Required tasks →
a: Answer these questions from the book review, one line each, marked (i), (ii), (iii):
(i) From what year to what year did Baker and Glasser serve as Moscow bureau chiefs for The Washington Post?
(ii) About how many generals gathered at the Lubyanka celebration that Putin attended?
(iii) In what year did the Moscow theater siege take place?
b: Translate this sentence from the book review into Spanish: "Independent media have been crushed and replaced with crude state propaganda."

Document extract →

▬▬▬▬▬▬▬▬▬▬

How Russia Slid Backwards

KREMLIN RISING
Vladimir Putin's Russia
and the End of Revolution

By Peter Baker and Susan Glasser
Scribner; 453pp; $27.50
(Readers' Reviews below)
Editor's Review Star Rating
Kremlin Rising: Vladimir Putin?s Russia and the End of Revolution

The Good A well-reported, kaleidoscopic portrait of today's Russia.

The Bad The authors seem to have selected topics that support a pessimistic view of the country.

The Bottom Line Offers a persuasive case that Putin--and the KGB--have reimposed authoritarian rule.


A few months after his election in March, 2000, Russian President Vladimir V. Putin attended a celebration at the Lubyanka, the notorious headquarters of the old KGB. Around 300 generals from the KGB and its present-day successor, the FSB, had gathered to celebrate the anniversary of the founding of the Soviet secret police. Putin was in good form as he wisecracked to his fellow spies. "Instruction number one for the attaining of full power has been completed," he told them. It might have been a good joke except for one thing: As it turned out, Putin meant exactly what he said.


That, at least, is the central thesis of the revealing Kremlin Rising: Vladimir Putin's Russia and the End of Revolution by Peter Baker and Susan Glasser, who jointly served as Moscow bureau chiefs for The Washington Post from 2001 to 2004. Their book chronicles the steady concentration of political power under Putin. True to his KGB credentials, he has effectively reimposed authoritarian rule, finally curtailing the failed democratic revolution of the 1990s. Independent media have been crushed and replaced with crude state propaganda. Elections are routinely rigged, and the only political party that counts is the pro-Putin "Party of Power." The old KGB is back with a vengeance and filling many of the highest positions of state. Even school history textbooks are banned when they are too frank about the crimes of the Soviet past.

Despite its title, Kremlin Rising is not simply about Putin and politics. These are just the starting points for a much more ambitious project: a kaleidoscopic portrait of today's Russia. The book is organized thematically around a diverse collection of topics, from international relations to rock music, backed by an impressive amount of firsthand reporting. On top of Russia's screwed-up politics, Baker and Glasser show that the army is falling to pieces, the court system is an unreformed and corrupt shambles, and the populace is increasingly ravaged by AIDS in addition to its well-known rampant alcoholism. It's an approach reminiscent of Lenin's Tomb, an acclaimed 1993 best-seller on the dying years of the Soviet Union by David Remnick, also then of The Washington Post.

Baker and Glasser's interviewees range from high-ranking Russian officials and senior businessmen to ordinary people, from army deserters to underwear salesmen. Their stories all tell us something (usually something not very good) about the new Russia. The duo also have a canny eye for the dramatic. Putin's unlikely rise to power is the subject of an early chapter, which includes a striking number of details from political insiders. Two of the book's most powerful chapters recount the harrowing hostage dramas of the Beslan school siege of 2004 and the Moscow theater siege of 2002. Both draw extensively on talks with former hostages and their relatives, making for gripping, though sometimes uncomfortable, reading.

▬▬▬▬▬▬▬▬▬▬

Record excerpts →
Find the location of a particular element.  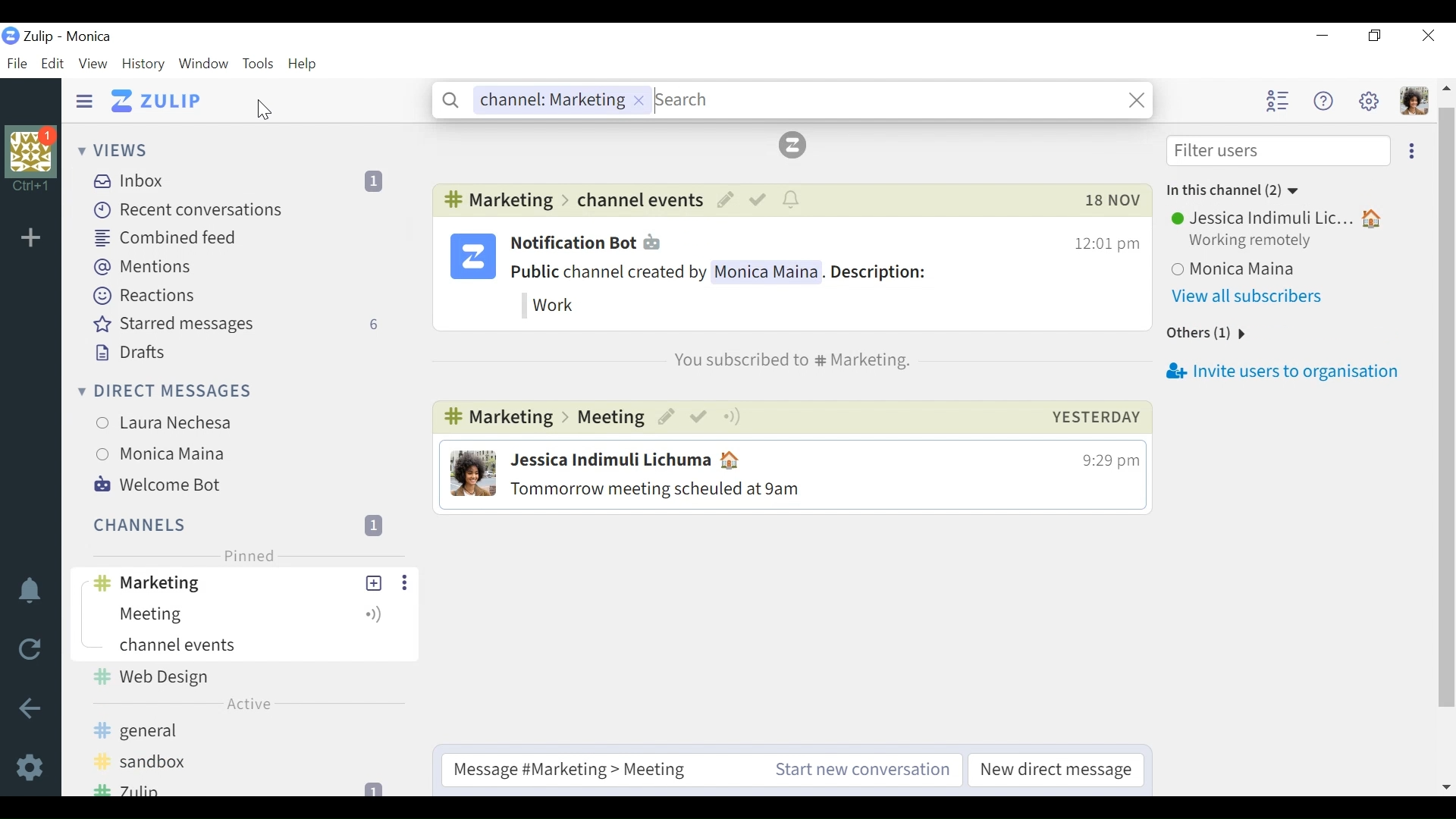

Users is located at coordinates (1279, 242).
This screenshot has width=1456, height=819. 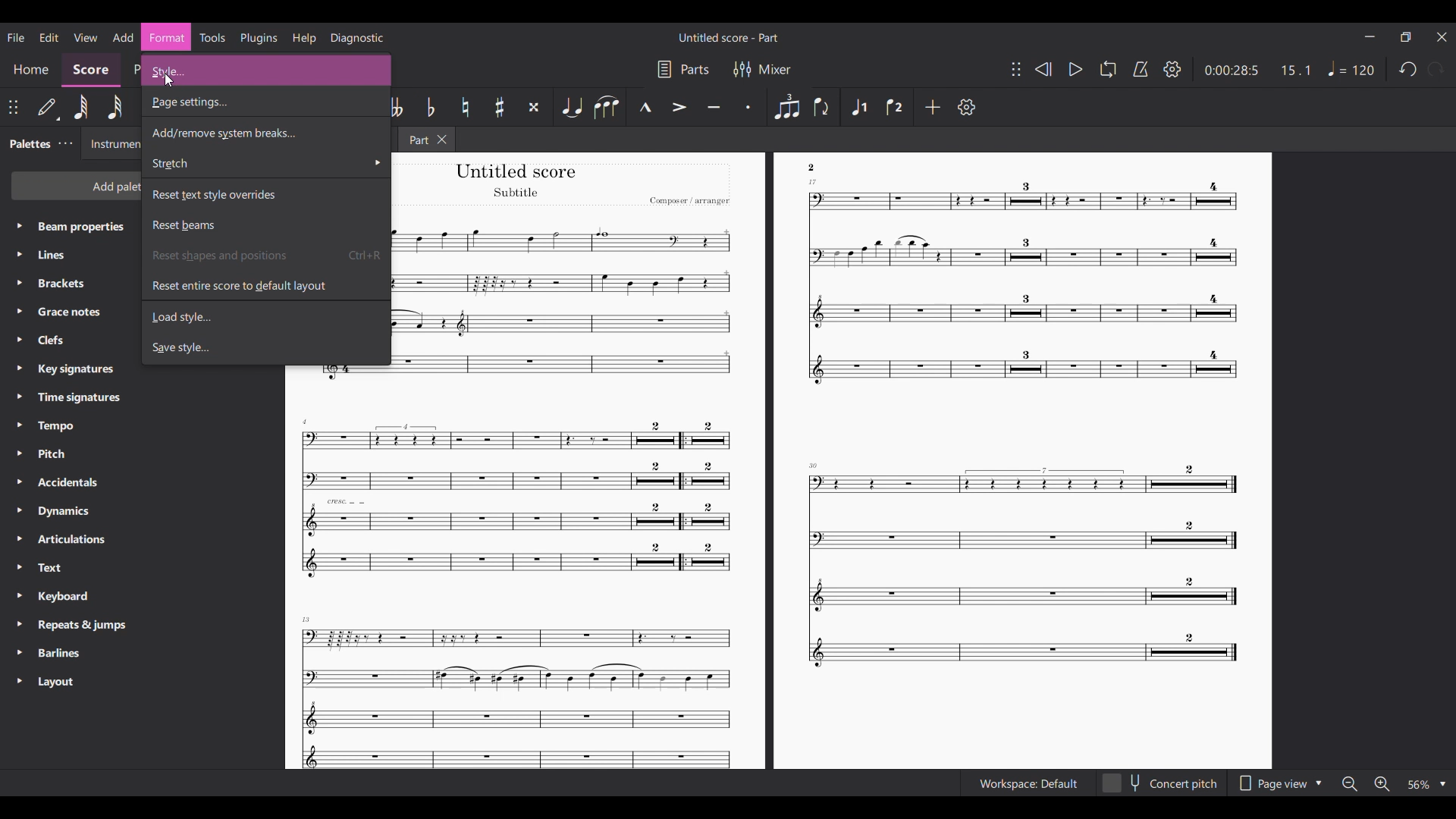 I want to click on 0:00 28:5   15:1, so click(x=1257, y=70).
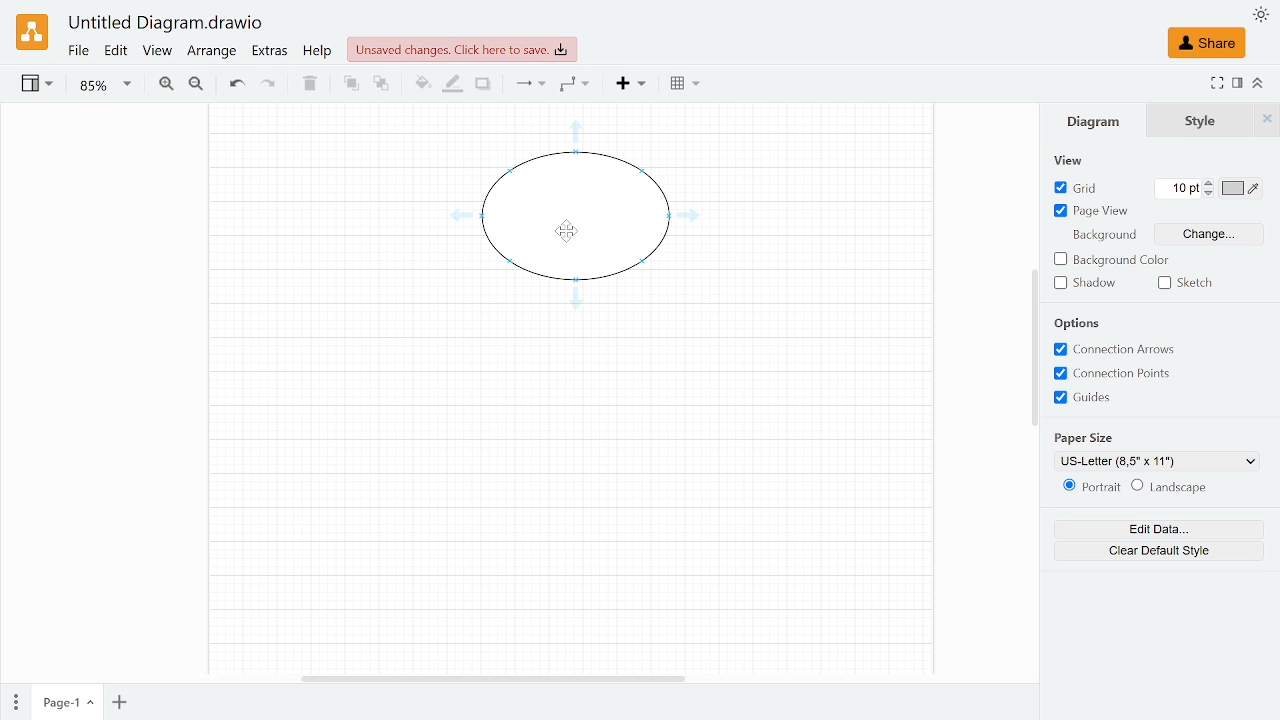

▬▬▬▬▬▬▬▬▬▬

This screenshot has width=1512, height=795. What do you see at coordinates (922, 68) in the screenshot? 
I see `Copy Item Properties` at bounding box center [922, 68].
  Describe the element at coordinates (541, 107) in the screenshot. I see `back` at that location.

▬▬▬▬▬▬▬▬▬▬

Solutions to the problems →
a:
(i) From 2001 to 2004.
(ii) Around 300.
(iii) 2002.

b: Los medios independientes han sido aplastados y reemplazados por una burda propaganda estatal.